Я увидела Сережу издали, а он меня не видел. Шел, красивый, весенний, в распахнутой куртке, с отросшими волосами – ему идут и такие волосы, неожиданно загорелый… Увидев меня, он помахал мне рукой, как доброй старой знакомой. Когда он подошел поближе, я встала. И он ахнул.
– То есть… – сказал он. – Хм… Вот как… Интересное дело… И… как… что…
– Сережа, это твой ребенок, – просто сказала я.
– Откуда мне знать? – прищурился он.
– Это твой ребенок, и ты это отлично знаешь.
– Нет, не знаю. И даже если так – то что?
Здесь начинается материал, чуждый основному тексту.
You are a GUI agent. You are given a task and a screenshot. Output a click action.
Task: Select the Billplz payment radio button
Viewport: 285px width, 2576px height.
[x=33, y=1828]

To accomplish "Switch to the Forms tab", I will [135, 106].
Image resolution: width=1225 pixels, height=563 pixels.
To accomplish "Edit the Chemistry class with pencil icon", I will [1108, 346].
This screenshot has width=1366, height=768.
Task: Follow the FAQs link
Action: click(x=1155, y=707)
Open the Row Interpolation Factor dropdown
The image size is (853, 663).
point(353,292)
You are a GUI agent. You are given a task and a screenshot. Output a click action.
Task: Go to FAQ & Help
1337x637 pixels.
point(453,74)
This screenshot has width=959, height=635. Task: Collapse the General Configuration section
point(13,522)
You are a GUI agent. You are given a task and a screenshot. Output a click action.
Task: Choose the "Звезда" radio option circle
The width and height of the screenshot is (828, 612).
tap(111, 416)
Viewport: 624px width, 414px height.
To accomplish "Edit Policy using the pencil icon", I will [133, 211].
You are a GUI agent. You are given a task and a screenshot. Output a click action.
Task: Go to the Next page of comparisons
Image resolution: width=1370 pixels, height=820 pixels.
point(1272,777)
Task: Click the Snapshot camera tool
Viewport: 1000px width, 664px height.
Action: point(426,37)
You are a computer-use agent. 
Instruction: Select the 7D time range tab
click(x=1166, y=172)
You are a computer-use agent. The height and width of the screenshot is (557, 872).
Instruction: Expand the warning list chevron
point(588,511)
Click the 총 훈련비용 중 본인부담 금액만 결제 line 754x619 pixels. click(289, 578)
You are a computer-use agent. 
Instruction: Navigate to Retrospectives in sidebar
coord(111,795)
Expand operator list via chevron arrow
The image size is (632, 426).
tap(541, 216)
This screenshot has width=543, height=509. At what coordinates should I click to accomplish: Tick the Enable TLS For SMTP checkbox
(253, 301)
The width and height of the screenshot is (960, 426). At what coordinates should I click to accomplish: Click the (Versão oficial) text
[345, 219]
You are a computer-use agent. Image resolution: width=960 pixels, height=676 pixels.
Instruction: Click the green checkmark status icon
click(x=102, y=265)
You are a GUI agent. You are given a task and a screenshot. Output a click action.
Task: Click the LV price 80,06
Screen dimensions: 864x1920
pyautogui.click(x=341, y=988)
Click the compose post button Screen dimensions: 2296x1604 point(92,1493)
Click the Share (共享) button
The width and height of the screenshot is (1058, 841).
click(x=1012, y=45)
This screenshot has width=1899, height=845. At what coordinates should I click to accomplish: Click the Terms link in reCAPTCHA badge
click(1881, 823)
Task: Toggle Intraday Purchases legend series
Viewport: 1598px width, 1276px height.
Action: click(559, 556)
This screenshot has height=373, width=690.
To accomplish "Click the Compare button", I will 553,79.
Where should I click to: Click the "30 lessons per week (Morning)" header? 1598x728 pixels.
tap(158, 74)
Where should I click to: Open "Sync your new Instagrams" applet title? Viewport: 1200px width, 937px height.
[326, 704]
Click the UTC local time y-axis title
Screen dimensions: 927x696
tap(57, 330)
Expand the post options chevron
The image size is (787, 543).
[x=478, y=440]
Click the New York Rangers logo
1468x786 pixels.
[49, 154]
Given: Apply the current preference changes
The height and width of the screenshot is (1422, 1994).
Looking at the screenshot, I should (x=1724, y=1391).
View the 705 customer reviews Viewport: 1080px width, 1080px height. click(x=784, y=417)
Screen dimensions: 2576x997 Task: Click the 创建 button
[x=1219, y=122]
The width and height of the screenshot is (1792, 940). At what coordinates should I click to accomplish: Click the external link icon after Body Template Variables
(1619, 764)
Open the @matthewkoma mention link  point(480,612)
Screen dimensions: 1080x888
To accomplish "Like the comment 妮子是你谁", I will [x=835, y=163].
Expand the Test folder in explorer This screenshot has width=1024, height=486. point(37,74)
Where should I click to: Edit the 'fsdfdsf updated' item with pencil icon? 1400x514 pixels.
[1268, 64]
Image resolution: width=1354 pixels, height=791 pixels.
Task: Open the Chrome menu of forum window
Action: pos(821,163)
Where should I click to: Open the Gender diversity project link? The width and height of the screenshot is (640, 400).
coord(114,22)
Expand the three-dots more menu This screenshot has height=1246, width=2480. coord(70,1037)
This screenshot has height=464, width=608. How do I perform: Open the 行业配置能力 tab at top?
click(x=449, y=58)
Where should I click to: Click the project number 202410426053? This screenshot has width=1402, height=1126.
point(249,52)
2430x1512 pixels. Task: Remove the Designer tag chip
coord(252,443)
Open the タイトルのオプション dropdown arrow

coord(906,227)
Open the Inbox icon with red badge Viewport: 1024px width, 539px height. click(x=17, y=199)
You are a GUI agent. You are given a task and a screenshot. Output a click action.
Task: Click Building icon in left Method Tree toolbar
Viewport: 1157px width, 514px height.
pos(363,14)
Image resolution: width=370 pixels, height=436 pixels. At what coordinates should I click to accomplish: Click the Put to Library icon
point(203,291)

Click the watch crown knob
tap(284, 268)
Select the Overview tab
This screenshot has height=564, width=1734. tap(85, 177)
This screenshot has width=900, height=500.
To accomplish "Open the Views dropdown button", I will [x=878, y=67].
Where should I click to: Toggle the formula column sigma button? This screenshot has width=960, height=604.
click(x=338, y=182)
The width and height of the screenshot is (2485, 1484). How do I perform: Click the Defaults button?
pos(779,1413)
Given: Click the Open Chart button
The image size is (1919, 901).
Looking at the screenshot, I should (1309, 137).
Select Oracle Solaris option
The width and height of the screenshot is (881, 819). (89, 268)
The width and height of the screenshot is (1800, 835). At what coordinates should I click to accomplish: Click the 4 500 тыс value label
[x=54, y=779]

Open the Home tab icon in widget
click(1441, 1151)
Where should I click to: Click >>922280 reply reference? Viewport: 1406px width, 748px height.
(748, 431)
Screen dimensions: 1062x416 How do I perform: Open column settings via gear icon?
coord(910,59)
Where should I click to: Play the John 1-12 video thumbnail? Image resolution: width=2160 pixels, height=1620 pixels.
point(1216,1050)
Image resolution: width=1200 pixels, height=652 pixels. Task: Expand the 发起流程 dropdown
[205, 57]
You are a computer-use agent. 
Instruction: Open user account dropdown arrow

Я растерялась. Как-то позабылись все слова, которые я хотела ему сказать. Про эти восемь с половиной месяцев… Про то, как мне было сложно в первые три месяца… Про то, что я очень рада, что у меня скоро родится ребенок… Все слова забылись.
Я стояла и смотрела на него – такого чужого и любимого одновременно.
– Чем я могу тебе помочь? – спросил, наконец, Сережа, видя, что я молчу.
От этого вопроса мне захотелось сразу уйти. И забыть эту встречу.
– Ты же понимаешь… – Сережа почему-то замолчал.
Я тоже молчала.
– Ты сама виновата во всем, – наконец выговорил он.
Я молчала, смотрела на него и пыталась увидеть то, что я видела в нем там, летом. Чем больше он говорил, тем меньше я видела в нем того Сережу, которого полюбила.